February 14th, 2008 by Jeff Simmermon

Led Zeppelin Live

Get over FM radio, forget black lights and cheap weed and wait until that awful memory of slow-dancing to “Stairway” dies a quiet, smothering death deep in the frustrated folds on your 9th-grade brain. Get past indie rock, forget techno and see punk rock for the marketing technique it’s become.

Then try Led Zeppelin again.

They never changed, they never died, they never had any goals or grand artistic mission beyond forming up like five fingers on the hand of God and rocking you like a giant floppy sock puppet. They do it time and again, year after year and squeal after squeal — they are thunder, they are the thudding ocean and a perfect glass of bourbon on a hot summer evening.

Talk about Page all you like — his guitar was hot lava, but Bonham’s drums were the plate tectonics that let that lava squirt up so pretty in the first place. Every beat was perfect and every hit was an asteroid making a crater. Bonham did for drums what Leatherface did for chainsaws — nobody will ever hear them the same way again.

I found these tracks, outtakes from Zeppelin’s recording of “In Through the Out Door.” Bonzo’s totally isolated from the band, apart from studio chatter and the faint sound of Zeppelin down the hall in their soundproof cubicles.

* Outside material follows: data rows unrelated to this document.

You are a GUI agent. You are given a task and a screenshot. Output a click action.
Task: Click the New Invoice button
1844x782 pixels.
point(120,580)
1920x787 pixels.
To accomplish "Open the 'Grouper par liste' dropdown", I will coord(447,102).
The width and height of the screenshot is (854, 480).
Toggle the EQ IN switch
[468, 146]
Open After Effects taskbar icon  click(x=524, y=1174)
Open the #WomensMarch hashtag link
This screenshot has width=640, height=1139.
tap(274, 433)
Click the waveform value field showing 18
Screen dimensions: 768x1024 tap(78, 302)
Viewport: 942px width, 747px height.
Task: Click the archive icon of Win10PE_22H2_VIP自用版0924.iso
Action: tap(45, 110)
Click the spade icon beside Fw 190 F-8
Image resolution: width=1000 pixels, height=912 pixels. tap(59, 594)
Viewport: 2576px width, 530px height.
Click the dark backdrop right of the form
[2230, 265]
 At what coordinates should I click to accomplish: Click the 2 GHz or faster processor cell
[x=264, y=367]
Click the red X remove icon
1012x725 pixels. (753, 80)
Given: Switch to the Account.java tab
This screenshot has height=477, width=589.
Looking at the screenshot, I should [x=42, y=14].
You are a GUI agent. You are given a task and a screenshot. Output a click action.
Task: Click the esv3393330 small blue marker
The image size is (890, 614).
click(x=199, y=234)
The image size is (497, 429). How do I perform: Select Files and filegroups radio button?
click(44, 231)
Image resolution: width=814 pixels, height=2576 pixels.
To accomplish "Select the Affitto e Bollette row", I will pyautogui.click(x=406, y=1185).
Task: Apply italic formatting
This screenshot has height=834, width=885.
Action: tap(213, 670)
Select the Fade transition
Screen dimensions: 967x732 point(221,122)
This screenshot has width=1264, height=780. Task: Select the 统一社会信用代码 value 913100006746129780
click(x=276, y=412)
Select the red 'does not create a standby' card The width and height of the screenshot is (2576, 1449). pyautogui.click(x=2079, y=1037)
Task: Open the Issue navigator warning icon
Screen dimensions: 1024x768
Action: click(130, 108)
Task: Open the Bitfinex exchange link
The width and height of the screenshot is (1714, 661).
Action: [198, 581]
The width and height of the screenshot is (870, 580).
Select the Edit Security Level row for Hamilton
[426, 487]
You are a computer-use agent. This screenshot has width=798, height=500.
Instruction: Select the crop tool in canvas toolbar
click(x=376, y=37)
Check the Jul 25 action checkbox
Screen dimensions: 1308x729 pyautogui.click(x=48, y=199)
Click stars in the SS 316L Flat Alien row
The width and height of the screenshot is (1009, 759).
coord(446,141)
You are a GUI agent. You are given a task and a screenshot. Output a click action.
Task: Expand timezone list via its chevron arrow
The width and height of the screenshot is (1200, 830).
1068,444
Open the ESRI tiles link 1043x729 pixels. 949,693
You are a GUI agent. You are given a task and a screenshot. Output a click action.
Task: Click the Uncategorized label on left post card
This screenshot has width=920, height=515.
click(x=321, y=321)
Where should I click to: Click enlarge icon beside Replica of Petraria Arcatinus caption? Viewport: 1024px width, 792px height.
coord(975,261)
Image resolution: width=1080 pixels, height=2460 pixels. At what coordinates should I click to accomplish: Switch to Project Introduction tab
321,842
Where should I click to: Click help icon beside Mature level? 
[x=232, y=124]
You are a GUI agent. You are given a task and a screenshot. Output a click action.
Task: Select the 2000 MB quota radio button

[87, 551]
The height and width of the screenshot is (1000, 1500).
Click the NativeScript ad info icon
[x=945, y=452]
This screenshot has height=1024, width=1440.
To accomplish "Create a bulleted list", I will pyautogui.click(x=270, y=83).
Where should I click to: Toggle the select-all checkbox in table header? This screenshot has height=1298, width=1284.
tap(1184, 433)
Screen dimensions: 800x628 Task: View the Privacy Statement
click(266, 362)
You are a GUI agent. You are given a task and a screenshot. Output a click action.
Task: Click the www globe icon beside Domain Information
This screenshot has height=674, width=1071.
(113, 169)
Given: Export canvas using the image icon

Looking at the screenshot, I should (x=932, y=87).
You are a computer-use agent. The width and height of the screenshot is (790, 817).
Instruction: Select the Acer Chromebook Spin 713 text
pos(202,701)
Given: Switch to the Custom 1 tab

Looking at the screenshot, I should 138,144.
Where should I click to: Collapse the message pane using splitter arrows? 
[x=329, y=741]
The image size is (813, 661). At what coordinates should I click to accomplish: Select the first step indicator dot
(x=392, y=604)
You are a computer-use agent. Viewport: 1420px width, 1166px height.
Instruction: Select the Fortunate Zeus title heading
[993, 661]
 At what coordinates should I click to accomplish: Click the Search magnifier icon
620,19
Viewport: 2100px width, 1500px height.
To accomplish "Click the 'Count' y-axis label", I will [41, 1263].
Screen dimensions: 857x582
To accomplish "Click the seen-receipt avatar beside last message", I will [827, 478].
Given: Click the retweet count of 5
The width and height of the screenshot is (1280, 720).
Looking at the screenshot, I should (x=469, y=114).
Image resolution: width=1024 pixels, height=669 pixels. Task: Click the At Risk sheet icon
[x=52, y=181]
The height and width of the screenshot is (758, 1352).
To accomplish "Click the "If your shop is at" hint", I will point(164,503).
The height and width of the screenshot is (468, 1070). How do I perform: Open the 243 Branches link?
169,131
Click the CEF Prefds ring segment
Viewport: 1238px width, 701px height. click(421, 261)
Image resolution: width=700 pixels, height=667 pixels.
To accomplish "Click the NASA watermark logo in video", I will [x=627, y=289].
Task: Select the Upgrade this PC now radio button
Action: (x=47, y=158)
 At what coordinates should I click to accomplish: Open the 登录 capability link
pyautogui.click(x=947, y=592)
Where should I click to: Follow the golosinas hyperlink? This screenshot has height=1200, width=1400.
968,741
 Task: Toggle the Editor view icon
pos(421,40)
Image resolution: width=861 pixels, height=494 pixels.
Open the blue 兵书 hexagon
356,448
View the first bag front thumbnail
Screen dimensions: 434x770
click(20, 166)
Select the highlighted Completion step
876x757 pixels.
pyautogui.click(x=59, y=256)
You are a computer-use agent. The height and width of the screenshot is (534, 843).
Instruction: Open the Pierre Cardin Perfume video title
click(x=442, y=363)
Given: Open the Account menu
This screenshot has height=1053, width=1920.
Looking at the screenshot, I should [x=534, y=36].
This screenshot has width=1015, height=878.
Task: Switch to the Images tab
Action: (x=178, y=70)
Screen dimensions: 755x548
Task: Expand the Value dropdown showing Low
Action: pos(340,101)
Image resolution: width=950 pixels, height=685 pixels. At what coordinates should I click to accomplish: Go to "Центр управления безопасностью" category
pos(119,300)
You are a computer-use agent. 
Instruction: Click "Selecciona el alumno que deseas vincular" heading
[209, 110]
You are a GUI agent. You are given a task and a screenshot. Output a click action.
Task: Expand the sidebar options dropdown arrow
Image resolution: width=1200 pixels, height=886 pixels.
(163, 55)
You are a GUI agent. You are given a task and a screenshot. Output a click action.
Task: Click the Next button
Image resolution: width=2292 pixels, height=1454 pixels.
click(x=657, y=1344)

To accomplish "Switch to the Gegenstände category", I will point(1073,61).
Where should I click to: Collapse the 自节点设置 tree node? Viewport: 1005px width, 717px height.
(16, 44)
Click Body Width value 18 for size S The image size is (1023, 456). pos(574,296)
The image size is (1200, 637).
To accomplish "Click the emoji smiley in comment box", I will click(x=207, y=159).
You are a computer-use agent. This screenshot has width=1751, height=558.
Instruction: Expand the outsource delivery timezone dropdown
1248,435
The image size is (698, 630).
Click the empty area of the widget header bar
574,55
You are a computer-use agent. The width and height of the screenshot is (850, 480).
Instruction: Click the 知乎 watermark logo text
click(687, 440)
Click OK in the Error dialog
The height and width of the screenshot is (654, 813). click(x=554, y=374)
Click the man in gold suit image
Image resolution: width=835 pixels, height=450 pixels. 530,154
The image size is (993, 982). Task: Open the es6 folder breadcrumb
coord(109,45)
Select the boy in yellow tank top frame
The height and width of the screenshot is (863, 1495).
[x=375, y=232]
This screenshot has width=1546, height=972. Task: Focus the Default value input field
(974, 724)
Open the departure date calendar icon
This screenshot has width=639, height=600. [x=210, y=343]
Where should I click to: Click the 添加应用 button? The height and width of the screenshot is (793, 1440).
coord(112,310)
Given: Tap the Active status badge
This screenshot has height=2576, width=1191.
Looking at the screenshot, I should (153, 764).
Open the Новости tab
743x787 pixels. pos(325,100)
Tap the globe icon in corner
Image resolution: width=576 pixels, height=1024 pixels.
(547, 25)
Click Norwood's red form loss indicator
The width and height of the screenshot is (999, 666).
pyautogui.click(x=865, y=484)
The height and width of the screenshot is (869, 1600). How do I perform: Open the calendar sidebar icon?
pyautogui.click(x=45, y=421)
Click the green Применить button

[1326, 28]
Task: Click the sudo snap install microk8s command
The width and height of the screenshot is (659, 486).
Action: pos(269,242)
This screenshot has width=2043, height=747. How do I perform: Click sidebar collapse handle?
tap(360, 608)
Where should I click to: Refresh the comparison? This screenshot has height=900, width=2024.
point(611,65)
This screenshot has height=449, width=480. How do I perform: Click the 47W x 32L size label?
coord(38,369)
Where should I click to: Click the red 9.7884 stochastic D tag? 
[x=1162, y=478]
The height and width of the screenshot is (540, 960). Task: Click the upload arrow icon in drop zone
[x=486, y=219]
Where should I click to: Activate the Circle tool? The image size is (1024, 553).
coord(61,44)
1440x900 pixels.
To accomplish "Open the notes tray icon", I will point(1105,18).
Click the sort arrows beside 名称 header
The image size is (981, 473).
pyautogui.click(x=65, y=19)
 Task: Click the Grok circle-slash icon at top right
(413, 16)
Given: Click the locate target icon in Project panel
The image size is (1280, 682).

These things are dense, luscious snapshots of perfect rhythm and a window into a time long dead, a time when rock was a dinosaur and dinosaurs ruled the earth. Listen in bed, in the dark, with your eyes shut. You can see the smoke curling up from a cigarette, smell the sweat spreading across a shirt and hear the engineer sigh.

And man, are these ever ripe for mashups, remixes and some incredible hip-hop. Go nuts if you’re inclined, send me what you make with ‘em and I’ll definitely post it here.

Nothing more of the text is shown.